Kansas lawmakers opposed to the standards first supported legislation requiring the state to drop them. But that bill failed. They then duplicated the Michigan blueprint by attempting to block the use of state funds to implement the Common Core State Standards, as well as the Next Generation Science Standards. That measure passed the state Senate but failed in the House of Representatives.
In Wisconsin, the joint committee on finance approved budget language late last month that would require new hearings and a policy review of the standards before implementation could proceed.
And in North Carolina, Lt. Gov. Dan Forest, a Republican, criticized the common core in remarks he posted last week on YouTube.

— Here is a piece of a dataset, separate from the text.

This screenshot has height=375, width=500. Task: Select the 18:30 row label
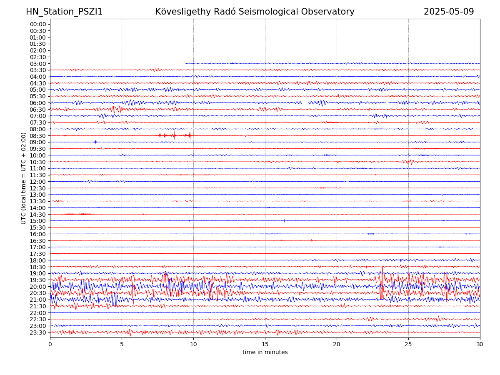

The method of blocking or delaying the common core through state budgets, instead of complicated stand-alone bills, could be attractive for legislators opposed to the standards “when that 11th-hour horse-trading goes on,” said Michael McShane, a research fellow in education policy studies at the free-market-oriented American Enterprise Institute in Washington.
Mr. McShane also pointed to a rising sentiment among some conservative common-core supporters that the Obama administration’s vocal support for the initiative is “actually unbelievably harmful to the common-core effort moving forward.” The National Governors Association and the Council of Chief State School Officers led the drive to craft the standards, which cover English/language arts and math.

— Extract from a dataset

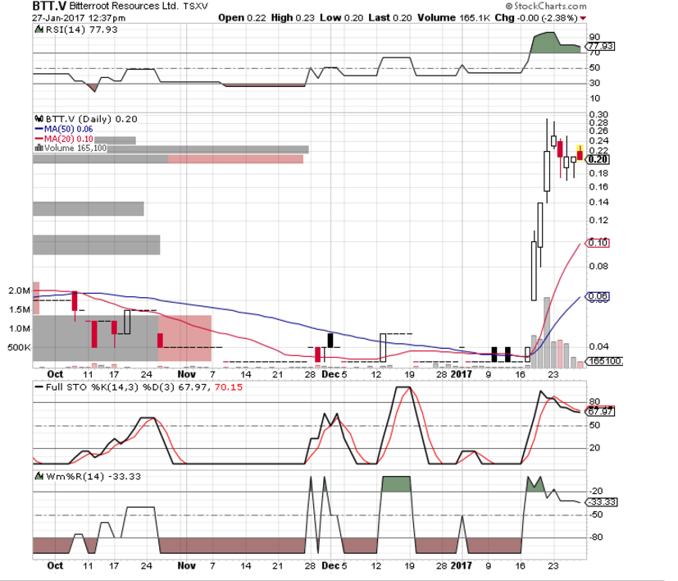Click the 67.97 stochastic value axis label
This screenshot has width=678, height=581.
598,411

Read related story, “Peer Review of State Assessments Put on Hold.”
Even though anti-common-core efforts at the state level remain relatively small in number, the anxiety over the federal role in promoting them has been years in the making, Mr. McShane said. That sentiment has grown as the standards became a part of Race to the Top applications and NCLB waivers, he said, and then were touted in President Barack Obama’s re-election bid. The rhetoric and policy moves have combined to create political problems in states, particularly for Republican governors who support the common core, because many people fail to see how the federal government could actively support yet not be in charge of the initiative, Mr. McShane said.
“At a certain point, the Obama administration and Department of Education sort of saw what was happening, and liked it, and jumped on the bandwagon far too forcefully for many on the right to be able to stomach,” said Mr. McShane. He described himself as a supporter of what he deems the standards’ benefits, yet someone who is concerned about how well they will be implemented.
An April proposal from U.S. Sen. Charles Grassley, R-Iowa, to prevent the federal government from using money to develop common-core assessments or encourage states to use the standards, should actually have the support of many common-core advocates, Michael J. Petrilli, a senior vice president at the Thomas B. Fordham Institute in Washington, argued in a blog post last month.
Who Holds the Reins?
But there’s no reason common-core supporters should want the federal government to depart from its current mode of actively supporting the standards, given the long-term benefits they will provide for the country, said Lucille Davy, a senior adviser at the James B. Hunt Jr. Institute for Educational Leadership and Policy in Durham, N.C., who supports the standards. She also said that despite recent headlines, common-core support remains solid across state legislatures.
“I see no evidence of the feds taking it over. I was in the room when we talked about this in 2005 and 2006 and 2007,” said Ms. Davy, a former education commissioner in New Jersey, referring to states’ work on standards.
But some common-core champions must still confront the uncomfortable truth about who really holds the reins, said Neal McCluskey, the associate director for the Center for Educational Freedom at the libertarian Cato Institute in Washington and an opponent of the standards.
If states begin to consider breaking from the principles binding the standards together, such as if they use different assessments or cutoff scores, only the federal government has the power to stop such a breakaway, he said—by threatening to withhold K-12 aid, for example.
“If you don’t have all those parts together, all this national comparability falls apart,” he said.